Do this: Copy out the records word for word, starting at the line that has "The width and height of the screenshot is (1512, 803)." and continuing through the last line of the records.

--- Begin Stored rows ---

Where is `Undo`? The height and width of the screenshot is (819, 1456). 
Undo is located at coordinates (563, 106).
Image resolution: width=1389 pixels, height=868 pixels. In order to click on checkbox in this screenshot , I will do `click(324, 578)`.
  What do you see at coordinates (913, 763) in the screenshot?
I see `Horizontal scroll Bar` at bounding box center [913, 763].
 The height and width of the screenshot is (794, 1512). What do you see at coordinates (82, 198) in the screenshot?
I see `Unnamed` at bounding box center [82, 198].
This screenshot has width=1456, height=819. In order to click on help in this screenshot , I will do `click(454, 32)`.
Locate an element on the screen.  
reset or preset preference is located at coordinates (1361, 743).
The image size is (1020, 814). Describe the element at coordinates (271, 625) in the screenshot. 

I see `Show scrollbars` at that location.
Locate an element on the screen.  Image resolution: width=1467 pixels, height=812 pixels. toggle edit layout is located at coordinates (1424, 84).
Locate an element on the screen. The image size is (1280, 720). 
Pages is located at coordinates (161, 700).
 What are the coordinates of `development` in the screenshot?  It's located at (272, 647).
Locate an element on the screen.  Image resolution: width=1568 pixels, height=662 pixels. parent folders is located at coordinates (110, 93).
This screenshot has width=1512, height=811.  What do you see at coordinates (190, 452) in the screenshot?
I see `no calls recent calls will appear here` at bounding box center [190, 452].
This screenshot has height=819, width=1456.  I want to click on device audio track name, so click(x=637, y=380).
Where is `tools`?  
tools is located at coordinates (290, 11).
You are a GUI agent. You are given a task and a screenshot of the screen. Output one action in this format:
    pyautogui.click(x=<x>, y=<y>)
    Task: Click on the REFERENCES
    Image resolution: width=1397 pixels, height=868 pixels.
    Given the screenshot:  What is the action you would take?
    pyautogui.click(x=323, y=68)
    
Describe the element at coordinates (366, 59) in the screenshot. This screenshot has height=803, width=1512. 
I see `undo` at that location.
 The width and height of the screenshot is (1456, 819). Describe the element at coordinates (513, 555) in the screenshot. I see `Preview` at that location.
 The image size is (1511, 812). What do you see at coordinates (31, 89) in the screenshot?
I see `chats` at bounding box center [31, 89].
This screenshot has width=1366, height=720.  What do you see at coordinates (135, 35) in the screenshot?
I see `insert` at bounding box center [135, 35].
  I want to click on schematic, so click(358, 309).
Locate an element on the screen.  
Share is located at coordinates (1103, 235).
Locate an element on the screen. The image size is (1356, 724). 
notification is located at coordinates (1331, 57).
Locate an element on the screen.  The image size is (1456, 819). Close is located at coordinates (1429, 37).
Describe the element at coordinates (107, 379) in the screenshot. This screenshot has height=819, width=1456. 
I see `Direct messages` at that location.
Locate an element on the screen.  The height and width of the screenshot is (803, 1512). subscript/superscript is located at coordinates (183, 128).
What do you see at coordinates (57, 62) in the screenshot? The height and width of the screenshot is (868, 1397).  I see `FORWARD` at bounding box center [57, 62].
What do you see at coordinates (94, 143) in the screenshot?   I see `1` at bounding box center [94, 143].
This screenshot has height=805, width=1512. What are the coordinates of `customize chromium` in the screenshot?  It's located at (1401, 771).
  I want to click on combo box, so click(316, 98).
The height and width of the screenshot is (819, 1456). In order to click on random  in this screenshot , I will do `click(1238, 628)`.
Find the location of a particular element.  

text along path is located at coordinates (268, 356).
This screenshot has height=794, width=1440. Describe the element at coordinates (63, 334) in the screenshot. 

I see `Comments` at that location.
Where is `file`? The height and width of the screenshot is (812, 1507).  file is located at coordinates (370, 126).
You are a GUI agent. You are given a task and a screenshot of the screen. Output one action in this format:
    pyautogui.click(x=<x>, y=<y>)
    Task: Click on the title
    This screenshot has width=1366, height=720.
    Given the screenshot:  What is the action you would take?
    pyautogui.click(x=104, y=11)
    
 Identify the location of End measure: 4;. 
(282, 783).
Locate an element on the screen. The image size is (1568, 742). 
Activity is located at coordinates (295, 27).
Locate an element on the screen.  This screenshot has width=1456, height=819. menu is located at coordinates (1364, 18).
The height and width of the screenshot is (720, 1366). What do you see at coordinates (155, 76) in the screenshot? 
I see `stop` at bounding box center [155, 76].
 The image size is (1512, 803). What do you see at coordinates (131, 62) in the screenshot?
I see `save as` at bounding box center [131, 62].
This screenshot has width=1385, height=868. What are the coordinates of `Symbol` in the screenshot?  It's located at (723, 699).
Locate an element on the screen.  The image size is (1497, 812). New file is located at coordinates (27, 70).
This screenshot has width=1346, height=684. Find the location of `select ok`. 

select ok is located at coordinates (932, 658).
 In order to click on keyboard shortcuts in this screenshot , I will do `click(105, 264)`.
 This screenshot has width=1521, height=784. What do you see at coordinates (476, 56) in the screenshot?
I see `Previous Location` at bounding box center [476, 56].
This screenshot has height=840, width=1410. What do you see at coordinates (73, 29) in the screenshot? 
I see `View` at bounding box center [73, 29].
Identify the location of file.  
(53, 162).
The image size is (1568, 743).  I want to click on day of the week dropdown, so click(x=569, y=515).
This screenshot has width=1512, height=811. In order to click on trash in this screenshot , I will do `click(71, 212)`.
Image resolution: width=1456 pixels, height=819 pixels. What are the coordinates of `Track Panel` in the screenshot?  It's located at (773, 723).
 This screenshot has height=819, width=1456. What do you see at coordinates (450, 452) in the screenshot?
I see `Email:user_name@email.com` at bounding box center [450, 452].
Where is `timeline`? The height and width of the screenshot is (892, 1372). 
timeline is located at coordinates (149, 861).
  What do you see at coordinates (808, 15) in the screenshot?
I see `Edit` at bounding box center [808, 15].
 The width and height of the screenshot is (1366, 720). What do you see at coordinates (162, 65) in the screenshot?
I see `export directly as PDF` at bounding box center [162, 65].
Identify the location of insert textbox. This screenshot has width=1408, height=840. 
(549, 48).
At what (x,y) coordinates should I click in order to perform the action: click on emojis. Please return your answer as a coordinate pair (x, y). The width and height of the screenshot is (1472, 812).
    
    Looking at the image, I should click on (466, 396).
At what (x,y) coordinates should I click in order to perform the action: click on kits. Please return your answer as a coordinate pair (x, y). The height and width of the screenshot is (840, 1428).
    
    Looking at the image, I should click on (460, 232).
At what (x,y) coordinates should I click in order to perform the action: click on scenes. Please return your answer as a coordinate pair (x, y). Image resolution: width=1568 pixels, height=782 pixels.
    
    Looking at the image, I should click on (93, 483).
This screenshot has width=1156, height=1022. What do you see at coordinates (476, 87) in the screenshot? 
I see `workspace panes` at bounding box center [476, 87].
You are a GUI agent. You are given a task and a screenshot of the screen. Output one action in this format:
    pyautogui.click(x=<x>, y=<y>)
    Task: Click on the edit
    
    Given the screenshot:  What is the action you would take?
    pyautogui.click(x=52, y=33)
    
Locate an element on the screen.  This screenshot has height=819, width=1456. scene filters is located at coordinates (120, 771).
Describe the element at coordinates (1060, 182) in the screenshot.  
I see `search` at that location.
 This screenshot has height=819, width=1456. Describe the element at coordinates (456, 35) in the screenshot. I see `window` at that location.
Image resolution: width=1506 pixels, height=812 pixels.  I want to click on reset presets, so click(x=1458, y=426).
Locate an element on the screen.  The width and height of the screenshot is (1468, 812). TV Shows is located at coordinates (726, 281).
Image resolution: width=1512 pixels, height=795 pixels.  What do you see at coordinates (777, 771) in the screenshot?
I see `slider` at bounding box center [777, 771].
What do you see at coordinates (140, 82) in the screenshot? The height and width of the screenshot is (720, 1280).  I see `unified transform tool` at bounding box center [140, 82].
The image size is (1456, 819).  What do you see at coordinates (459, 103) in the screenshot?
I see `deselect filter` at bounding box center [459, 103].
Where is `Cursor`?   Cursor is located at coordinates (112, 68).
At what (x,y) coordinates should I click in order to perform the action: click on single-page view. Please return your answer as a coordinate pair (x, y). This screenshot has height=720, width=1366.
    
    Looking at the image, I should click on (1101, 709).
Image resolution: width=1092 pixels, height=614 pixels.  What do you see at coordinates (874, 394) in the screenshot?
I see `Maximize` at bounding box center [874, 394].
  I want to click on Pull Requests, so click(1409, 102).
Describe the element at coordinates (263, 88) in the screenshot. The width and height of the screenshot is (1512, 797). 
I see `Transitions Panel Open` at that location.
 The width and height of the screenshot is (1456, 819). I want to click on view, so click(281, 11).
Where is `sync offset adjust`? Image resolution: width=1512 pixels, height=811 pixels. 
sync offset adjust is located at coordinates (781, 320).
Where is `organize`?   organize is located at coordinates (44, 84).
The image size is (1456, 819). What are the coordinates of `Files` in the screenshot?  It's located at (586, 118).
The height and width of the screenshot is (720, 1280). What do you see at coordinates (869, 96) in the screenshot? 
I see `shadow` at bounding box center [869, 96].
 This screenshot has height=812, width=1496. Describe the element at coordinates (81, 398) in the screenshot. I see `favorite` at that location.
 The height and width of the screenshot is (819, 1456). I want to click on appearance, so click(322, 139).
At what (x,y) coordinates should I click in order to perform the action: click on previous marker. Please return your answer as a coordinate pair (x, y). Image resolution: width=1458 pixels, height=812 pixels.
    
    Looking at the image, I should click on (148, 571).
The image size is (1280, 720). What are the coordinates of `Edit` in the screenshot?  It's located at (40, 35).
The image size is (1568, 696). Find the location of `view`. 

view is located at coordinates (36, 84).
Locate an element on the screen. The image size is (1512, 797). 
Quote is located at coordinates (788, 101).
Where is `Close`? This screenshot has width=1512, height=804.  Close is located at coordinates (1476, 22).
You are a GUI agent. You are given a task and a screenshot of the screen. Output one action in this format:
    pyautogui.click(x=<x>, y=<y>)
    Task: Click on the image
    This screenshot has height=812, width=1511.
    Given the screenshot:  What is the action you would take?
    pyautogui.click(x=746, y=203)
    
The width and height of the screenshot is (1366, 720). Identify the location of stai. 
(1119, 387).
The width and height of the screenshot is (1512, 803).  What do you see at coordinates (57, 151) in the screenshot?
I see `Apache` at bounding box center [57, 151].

--- End Stored rows ---

Answer to this exercise:
The width and height of the screenshot is (1512, 803).  What do you see at coordinates (57, 151) in the screenshot?
I see `Apache` at bounding box center [57, 151].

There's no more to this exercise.